(Work to be completed) Below are the entries to retype; reproduce each one exactly.

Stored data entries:
▼

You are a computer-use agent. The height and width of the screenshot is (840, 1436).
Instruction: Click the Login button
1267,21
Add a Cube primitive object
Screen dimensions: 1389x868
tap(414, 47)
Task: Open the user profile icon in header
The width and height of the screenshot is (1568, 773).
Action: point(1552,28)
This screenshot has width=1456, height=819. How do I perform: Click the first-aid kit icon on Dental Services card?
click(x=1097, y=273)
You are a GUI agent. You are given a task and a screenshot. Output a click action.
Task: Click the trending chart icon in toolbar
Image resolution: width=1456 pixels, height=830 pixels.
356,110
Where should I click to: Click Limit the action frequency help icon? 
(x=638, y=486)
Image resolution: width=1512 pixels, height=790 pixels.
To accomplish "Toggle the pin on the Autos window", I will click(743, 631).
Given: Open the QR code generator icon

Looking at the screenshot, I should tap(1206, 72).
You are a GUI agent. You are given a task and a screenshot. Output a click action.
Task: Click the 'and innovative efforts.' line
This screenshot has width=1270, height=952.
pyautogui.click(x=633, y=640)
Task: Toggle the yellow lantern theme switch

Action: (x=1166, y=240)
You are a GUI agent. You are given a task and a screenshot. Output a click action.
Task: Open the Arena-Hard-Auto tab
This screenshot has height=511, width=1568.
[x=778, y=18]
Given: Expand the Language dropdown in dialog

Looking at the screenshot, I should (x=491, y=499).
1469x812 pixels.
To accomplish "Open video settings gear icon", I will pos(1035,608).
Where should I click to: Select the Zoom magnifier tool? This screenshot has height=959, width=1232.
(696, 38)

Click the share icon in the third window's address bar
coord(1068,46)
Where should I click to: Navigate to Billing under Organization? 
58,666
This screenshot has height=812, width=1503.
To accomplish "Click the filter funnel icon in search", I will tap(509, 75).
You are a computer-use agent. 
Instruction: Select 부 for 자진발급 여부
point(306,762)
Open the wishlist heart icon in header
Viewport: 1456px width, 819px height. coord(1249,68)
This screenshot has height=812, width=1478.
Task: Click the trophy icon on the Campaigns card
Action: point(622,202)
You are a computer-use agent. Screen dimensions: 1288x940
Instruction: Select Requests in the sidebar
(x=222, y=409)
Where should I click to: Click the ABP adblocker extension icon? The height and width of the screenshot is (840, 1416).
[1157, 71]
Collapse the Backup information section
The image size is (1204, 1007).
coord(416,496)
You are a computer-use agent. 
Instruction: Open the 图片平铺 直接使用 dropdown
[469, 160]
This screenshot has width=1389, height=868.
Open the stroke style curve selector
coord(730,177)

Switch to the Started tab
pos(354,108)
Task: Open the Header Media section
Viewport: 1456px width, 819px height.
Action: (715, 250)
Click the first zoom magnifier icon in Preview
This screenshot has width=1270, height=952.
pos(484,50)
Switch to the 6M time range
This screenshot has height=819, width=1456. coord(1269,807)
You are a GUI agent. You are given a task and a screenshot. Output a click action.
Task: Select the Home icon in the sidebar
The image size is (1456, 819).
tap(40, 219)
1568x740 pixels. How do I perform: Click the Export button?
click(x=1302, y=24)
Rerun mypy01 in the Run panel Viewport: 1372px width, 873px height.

▲

(Response box)
You are a computer-use agent. The height and width of the screenshot is (840, 1436).
Instruction: Click the Login button
1267,21
Add a Cube primitive object
Screen dimensions: 1389x868
tap(414, 47)
Task: Open the user profile icon in header
The width and height of the screenshot is (1568, 773).
Action: point(1552,28)
This screenshot has width=1456, height=819. How do I perform: Click the first-aid kit icon on Dental Services card?
click(x=1097, y=273)
You are a GUI agent. You are given a task and a screenshot. Output a click action.
Task: Click the trending chart icon in toolbar
Image resolution: width=1456 pixels, height=830 pixels.
356,110
Where should I click to: Click Limit the action frequency help icon? 
(x=638, y=486)
Image resolution: width=1512 pixels, height=790 pixels.
To accomplish "Toggle the pin on the Autos window", I will click(743, 631).
Given: Open the QR code generator icon

Looking at the screenshot, I should tap(1206, 72).
You are a GUI agent. You are given a task and a screenshot. Output a click action.
Task: Click the 'and innovative efforts.' line
This screenshot has width=1270, height=952.
pyautogui.click(x=633, y=640)
Task: Toggle the yellow lantern theme switch

Action: (x=1166, y=240)
You are a GUI agent. You are given a task and a screenshot. Output a click action.
Task: Open the Arena-Hard-Auto tab
This screenshot has height=511, width=1568.
[x=778, y=18]
Given: Expand the Language dropdown in dialog

Looking at the screenshot, I should (x=491, y=499).
1469x812 pixels.
To accomplish "Open video settings gear icon", I will pos(1035,608).
Where should I click to: Select the Zoom magnifier tool? This screenshot has height=959, width=1232.
(696, 38)

Click the share icon in the third window's address bar
coord(1068,46)
Where should I click to: Navigate to Billing under Organization? 
58,666
This screenshot has height=812, width=1503.
To accomplish "Click the filter funnel icon in search", I will tap(509, 75).
You are a computer-use agent. 
Instruction: Select 부 for 자진발급 여부
point(306,762)
Open the wishlist heart icon in header
Viewport: 1456px width, 819px height. coord(1249,68)
This screenshot has height=812, width=1478.
Task: Click the trophy icon on the Campaigns card
Action: point(622,202)
You are a computer-use agent. Screen dimensions: 1288x940
Instruction: Select Requests in the sidebar
(x=222, y=409)
Where should I click to: Click the ABP adblocker extension icon? The height and width of the screenshot is (840, 1416).
[1157, 71]
Collapse the Backup information section
The image size is (1204, 1007).
coord(416,496)
You are a computer-use agent. 
Instruction: Open the 图片平铺 直接使用 dropdown
[469, 160]
This screenshot has width=1389, height=868.
Open the stroke style curve selector
coord(730,177)

Switch to the Started tab
pos(354,108)
Task: Open the Header Media section
Viewport: 1456px width, 819px height.
Action: (715, 250)
Click the first zoom magnifier icon in Preview
This screenshot has width=1270, height=952.
pos(484,50)
Switch to the 6M time range
This screenshot has height=819, width=1456. coord(1269,807)
You are a GUI agent. You are given a task and a screenshot. Output a click action.
Task: Select the Home icon in the sidebar
The image size is (1456, 819).
tap(40, 219)
1568x740 pixels. How do I perform: Click the Export button?
click(x=1302, y=24)
Rerun mypy01 in the Run panel Viewport: 1372px width, 873px height.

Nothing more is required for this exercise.